§ **Work instruction**: Line by line, reproduce the records exactly.

§ **Source data**:
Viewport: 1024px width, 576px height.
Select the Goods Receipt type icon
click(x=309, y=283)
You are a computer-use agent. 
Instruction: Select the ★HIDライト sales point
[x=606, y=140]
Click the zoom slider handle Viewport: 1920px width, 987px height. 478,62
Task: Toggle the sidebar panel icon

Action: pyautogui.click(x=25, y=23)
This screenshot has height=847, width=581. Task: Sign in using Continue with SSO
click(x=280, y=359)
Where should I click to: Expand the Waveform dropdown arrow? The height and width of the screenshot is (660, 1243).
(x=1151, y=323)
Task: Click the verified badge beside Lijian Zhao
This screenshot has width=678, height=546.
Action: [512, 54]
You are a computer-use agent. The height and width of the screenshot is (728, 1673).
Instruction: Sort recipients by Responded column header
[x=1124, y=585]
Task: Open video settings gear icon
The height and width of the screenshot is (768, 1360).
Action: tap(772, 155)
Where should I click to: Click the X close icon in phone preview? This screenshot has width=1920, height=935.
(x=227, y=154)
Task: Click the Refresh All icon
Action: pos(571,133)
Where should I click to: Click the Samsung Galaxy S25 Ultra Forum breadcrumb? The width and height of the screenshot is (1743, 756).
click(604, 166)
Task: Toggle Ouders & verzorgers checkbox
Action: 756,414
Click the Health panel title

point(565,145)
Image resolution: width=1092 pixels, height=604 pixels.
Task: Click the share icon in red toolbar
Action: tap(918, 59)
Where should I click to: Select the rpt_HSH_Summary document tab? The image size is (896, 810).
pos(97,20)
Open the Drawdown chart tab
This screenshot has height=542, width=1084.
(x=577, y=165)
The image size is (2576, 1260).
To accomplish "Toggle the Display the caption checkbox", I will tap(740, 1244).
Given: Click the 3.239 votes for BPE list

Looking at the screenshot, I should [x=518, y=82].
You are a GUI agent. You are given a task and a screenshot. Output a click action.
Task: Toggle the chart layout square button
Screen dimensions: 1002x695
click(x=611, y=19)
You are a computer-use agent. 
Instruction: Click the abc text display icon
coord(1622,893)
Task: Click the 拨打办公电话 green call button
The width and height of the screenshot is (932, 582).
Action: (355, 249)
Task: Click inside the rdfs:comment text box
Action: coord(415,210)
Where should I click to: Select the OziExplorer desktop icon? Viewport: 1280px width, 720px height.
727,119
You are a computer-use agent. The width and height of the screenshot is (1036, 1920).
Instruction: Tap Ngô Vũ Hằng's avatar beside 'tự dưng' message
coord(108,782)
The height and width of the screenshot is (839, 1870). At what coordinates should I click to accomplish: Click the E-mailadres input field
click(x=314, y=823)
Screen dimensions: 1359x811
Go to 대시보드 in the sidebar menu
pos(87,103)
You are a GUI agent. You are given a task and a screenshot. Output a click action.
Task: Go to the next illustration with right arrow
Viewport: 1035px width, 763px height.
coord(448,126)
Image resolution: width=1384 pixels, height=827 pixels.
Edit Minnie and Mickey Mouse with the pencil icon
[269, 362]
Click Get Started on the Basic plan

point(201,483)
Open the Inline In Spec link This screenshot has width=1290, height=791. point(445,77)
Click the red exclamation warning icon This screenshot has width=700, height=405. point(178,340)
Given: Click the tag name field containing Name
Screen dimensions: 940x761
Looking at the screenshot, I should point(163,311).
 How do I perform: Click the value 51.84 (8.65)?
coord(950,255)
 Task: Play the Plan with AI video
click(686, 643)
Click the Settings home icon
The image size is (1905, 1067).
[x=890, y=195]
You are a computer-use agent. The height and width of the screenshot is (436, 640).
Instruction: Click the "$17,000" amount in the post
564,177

§ **Written solution**:
Viewport: 1024px width, 576px height.
Select the Goods Receipt type icon
click(x=309, y=283)
You are a computer-use agent. 
Instruction: Select the ★HIDライト sales point
[x=606, y=140]
Click the zoom slider handle Viewport: 1920px width, 987px height. 478,62
Task: Toggle the sidebar panel icon

Action: pyautogui.click(x=25, y=23)
This screenshot has height=847, width=581. Task: Sign in using Continue with SSO
click(x=280, y=359)
Where should I click to: Expand the Waveform dropdown arrow? The height and width of the screenshot is (660, 1243).
(x=1151, y=323)
Task: Click the verified badge beside Lijian Zhao
This screenshot has width=678, height=546.
Action: [512, 54]
You are a computer-use agent. The height and width of the screenshot is (728, 1673).
Instruction: Sort recipients by Responded column header
[x=1124, y=585]
Task: Open video settings gear icon
The height and width of the screenshot is (768, 1360).
Action: tap(772, 155)
Where should I click to: Click the X close icon in phone preview? This screenshot has width=1920, height=935.
(x=227, y=154)
Task: Click the Refresh All icon
Action: pos(571,133)
Where should I click to: Click the Samsung Galaxy S25 Ultra Forum breadcrumb? The width and height of the screenshot is (1743, 756).
click(604, 166)
Task: Toggle Ouders & verzorgers checkbox
Action: 756,414
Click the Health panel title

point(565,145)
Image resolution: width=1092 pixels, height=604 pixels.
Task: Click the share icon in red toolbar
Action: tap(918, 59)
Where should I click to: Select the rpt_HSH_Summary document tab? The image size is (896, 810).
pos(97,20)
Open the Drawdown chart tab
This screenshot has height=542, width=1084.
(x=577, y=165)
The image size is (2576, 1260).
To accomplish "Toggle the Display the caption checkbox", I will tap(740, 1244).
Given: Click the 3.239 votes for BPE list

Looking at the screenshot, I should [x=518, y=82].
You are a GUI agent. You are given a task and a screenshot. Output a click action.
Task: Toggle the chart layout square button
Screen dimensions: 1002x695
click(x=611, y=19)
You are a computer-use agent. 
Instruction: Click the abc text display icon
coord(1622,893)
Task: Click the 拨打办公电话 green call button
The width and height of the screenshot is (932, 582).
Action: (355, 249)
Task: Click inside the rdfs:comment text box
Action: coord(415,210)
Where should I click to: Select the OziExplorer desktop icon? Viewport: 1280px width, 720px height.
727,119
You are a computer-use agent. The width and height of the screenshot is (1036, 1920).
Instruction: Tap Ngô Vũ Hằng's avatar beside 'tự dưng' message
coord(108,782)
The height and width of the screenshot is (839, 1870). At what coordinates should I click to accomplish: Click the E-mailadres input field
click(x=314, y=823)
Screen dimensions: 1359x811
Go to 대시보드 in the sidebar menu
pos(87,103)
You are a GUI agent. You are given a task and a screenshot. Output a click action.
Task: Go to the next illustration with right arrow
Viewport: 1035px width, 763px height.
coord(448,126)
Image resolution: width=1384 pixels, height=827 pixels.
Edit Minnie and Mickey Mouse with the pencil icon
[269, 362]
Click Get Started on the Basic plan

point(201,483)
Open the Inline In Spec link This screenshot has width=1290, height=791. point(445,77)
Click the red exclamation warning icon This screenshot has width=700, height=405. point(178,340)
Given: Click the tag name field containing Name
Screen dimensions: 940x761
Looking at the screenshot, I should point(163,311).
 How do I perform: Click the value 51.84 (8.65)?
coord(950,255)
 Task: Play the Plan with AI video
click(686, 643)
Click the Settings home icon
The image size is (1905, 1067).
[x=890, y=195]
You are a computer-use agent. The height and width of the screenshot is (436, 640).
Instruction: Click the "$17,000" amount in the post
564,177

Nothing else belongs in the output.